Raghav Bahl and Ritu Kapur, founders of Network18 and Quint, discuss how liberalization fostered private equity and financial support for those with intellectual capital and impacted independence in production styles of media houses.
Read the transcript below:
Early ‘90s was clearly a seminal point for India. And we, Network 18, when we founded it, we are a complete child of India’s liberalization. Because Network18 would not have been possible in the pre-liberalization era. Why do I say that? A) There was no industry. That industry came about, by a very fortuitous confluence of two things: one is technology. The whole business of satellite TV happened. And India opened up. India did not clobber those signals. India didn’t close those signals, because India was just opening up to the world. These fortuitous things came together, technology and opening up. And then the third fortuitous thing, for people like us, who are first generation entrepreneurs, in the pre-liberalization era, where would you get capital? Either you had family capital, or you were able to, literally, steal capital from banks and build business. There was no private capital. Private equity as a concept or venture capital financing as a concept did not exist in India. Even if it existed, it existed as a very tiny element. But post ‘91, all these things became a part, where if you were a person who had intellectual capital, if you had capability, but you didn’t have financial capital, there were people who were willing to back you and say, fine, we know you know the industry, you have the intellectual capital. We will come in with the financial capital, so we’ll be private equity funders for you, we’ll be venture capitalists for your idea. So all these three things happened in the early 90s in India. And therefore someone like Network 18 is a complete child of these three things. If these three things hadn’t happened, we wouldn’t have existed.
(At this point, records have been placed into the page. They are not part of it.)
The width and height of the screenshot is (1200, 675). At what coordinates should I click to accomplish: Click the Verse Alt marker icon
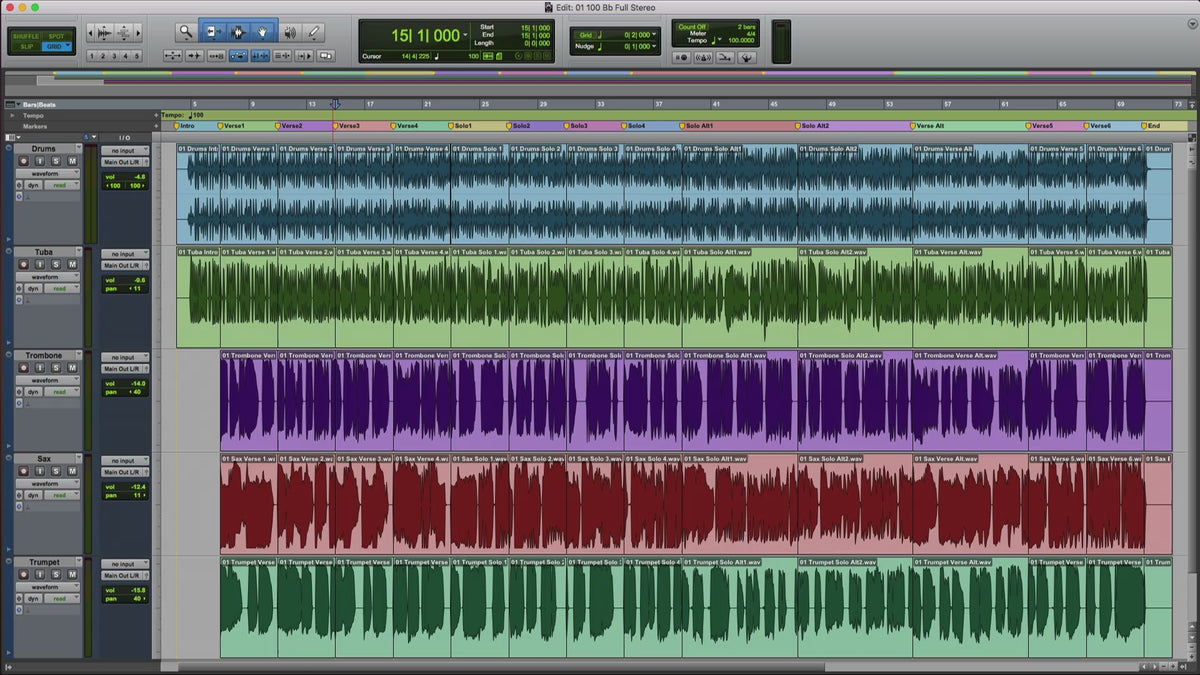point(913,126)
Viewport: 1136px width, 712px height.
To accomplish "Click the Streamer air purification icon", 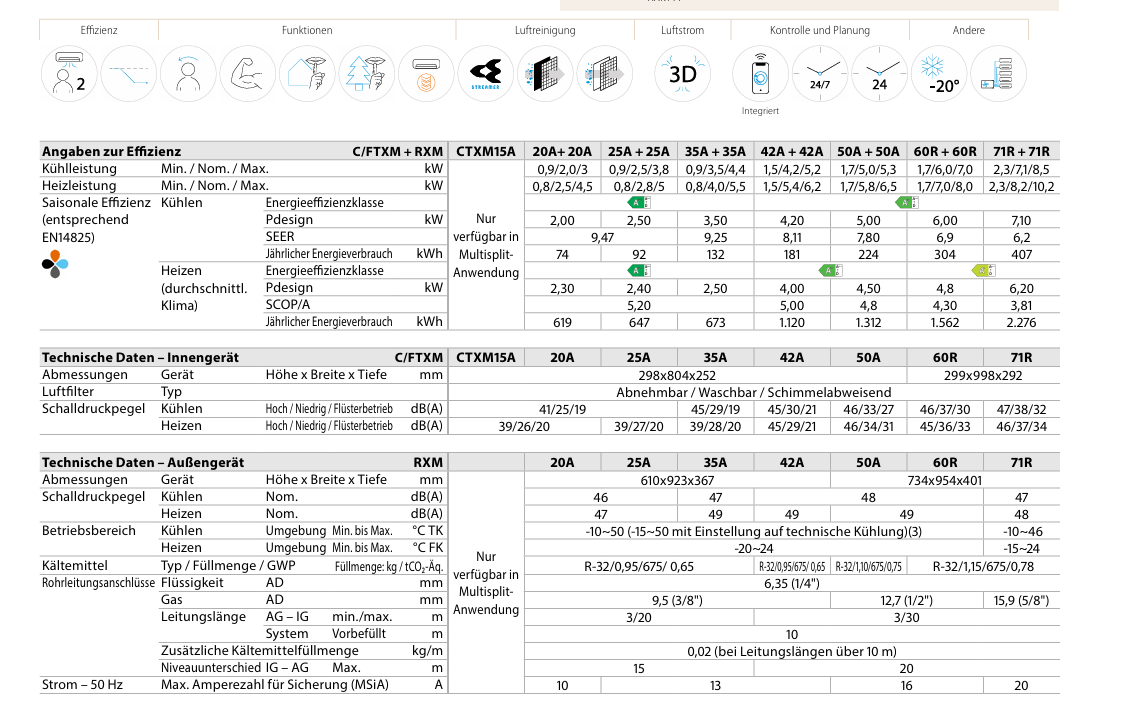I will (x=486, y=73).
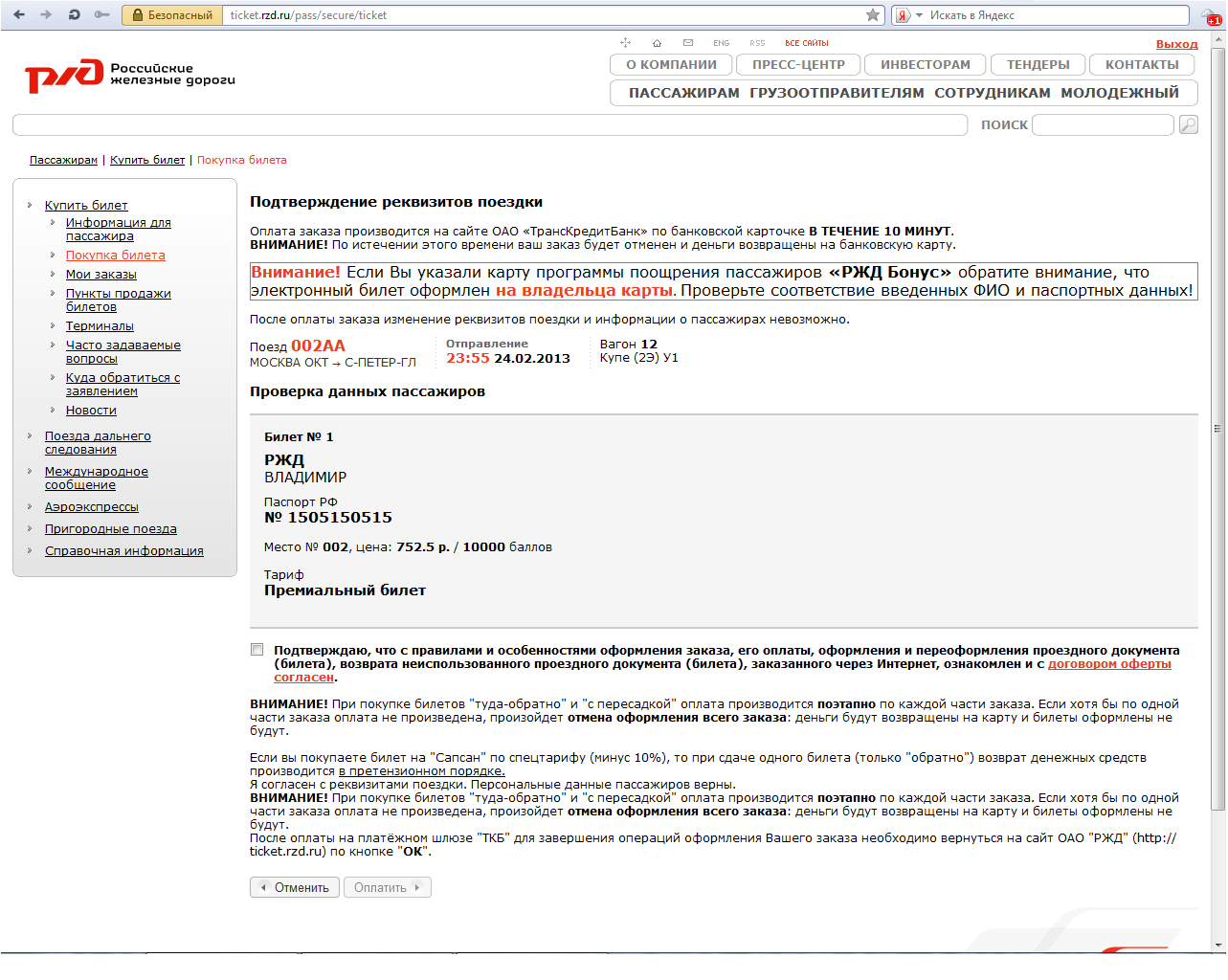Open the 'договором оферты' link
The image size is (1228, 980).
(x=1108, y=663)
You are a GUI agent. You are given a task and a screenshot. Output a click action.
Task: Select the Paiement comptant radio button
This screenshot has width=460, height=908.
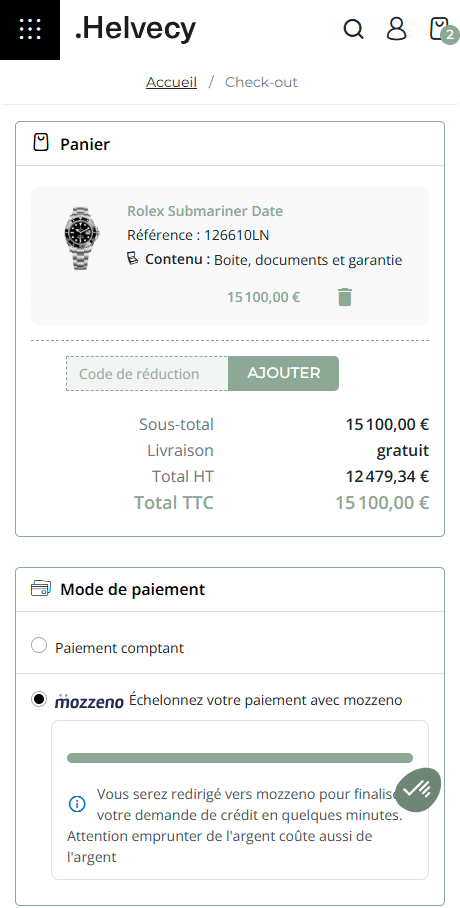tap(39, 646)
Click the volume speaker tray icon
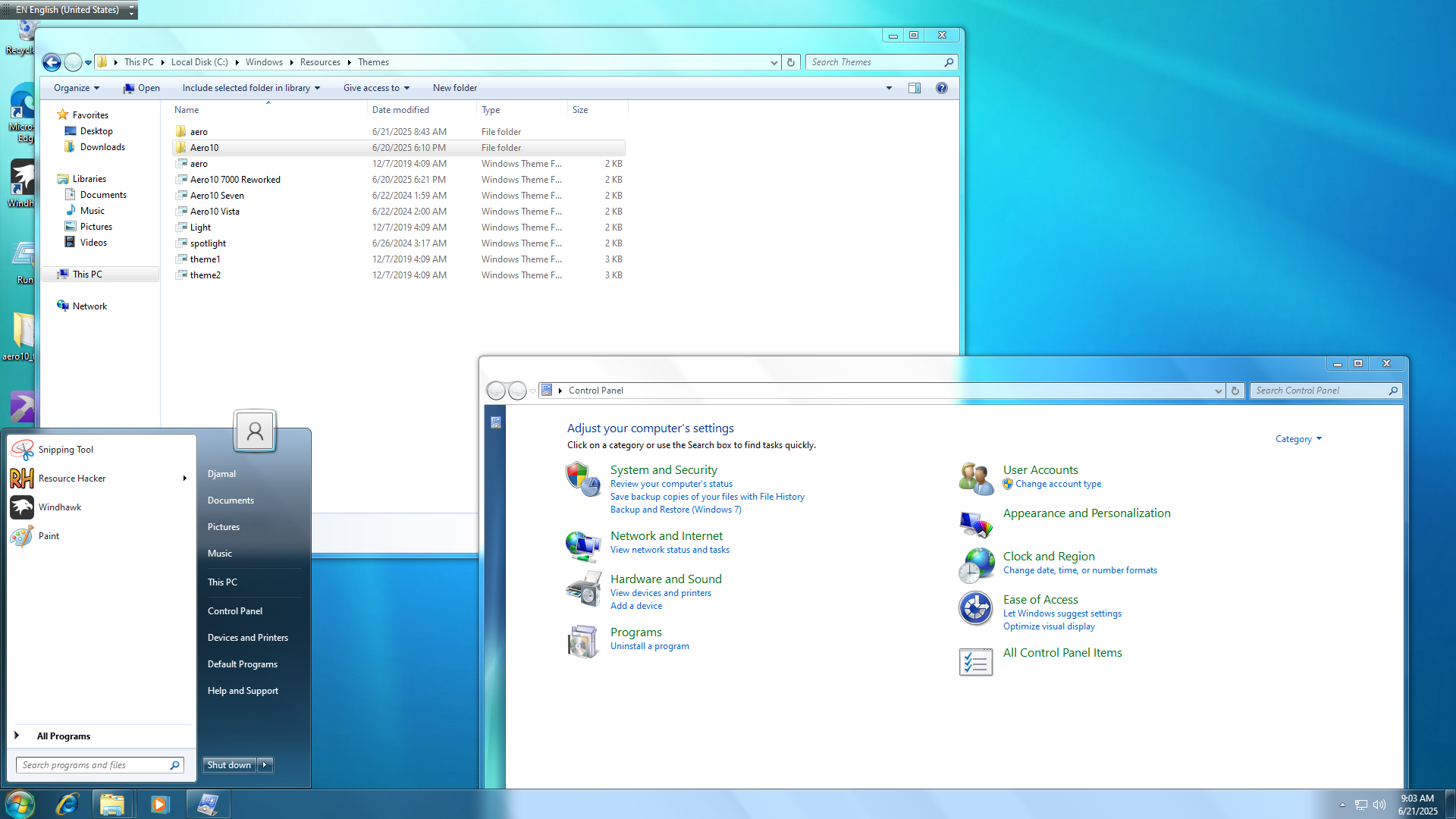Image resolution: width=1456 pixels, height=819 pixels. 1379,805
And also, I think what that led to was that the production styles changed, how you created content changed, because otherwise… I remember going and doing a pitch at Doordarshan for a education series on you know science, and explaining science to kids and resistance, and we came up with a really quirky, cool format which we thought would relate to kids. And I just had a bunch of people sitting across me and said “no, we’ll have a teacher sitting across a table and he will talk and why are you even thinking of all of that”, and you know, “don’t think” was being reiterated constantly, and now when we started with our first couple of shows, which was India Business Report and India Show, we were the first production team, so to say, that turned the camera or eye for instance, or thought of going really up close, or getting into spaces editorially which you would never have, so in terms of what you said, what you spoke about, through your shows or how you shot it, or how you edited it, or the kind of music you used, that completely changed. And I think, I can quite safely say that we were the first people to experiment with new formats and new content styles, and then that spawned a whole generation of content creators, which wouldn’t have been possible.
And then a whole industry was born. I mean today you’ve got 800 TV channels, people doing the kind of work which is as contemporary as in the West, because you are exposed to all those techniques and technologies. I mean, a 24 gets made in the West, a 24 now gets made by India technicians in India as well. So, or look at our feature films, from Bollywood. Some of them are using CGI and other production techniques which are as good as anywhere in the world. That’s all a function of an industry which opened up, which allowed private capital, which liberalized, which allowed global capital, global content, global influences, and therefore, you know, in one word, it’s a totally different world what it was pre ‘91.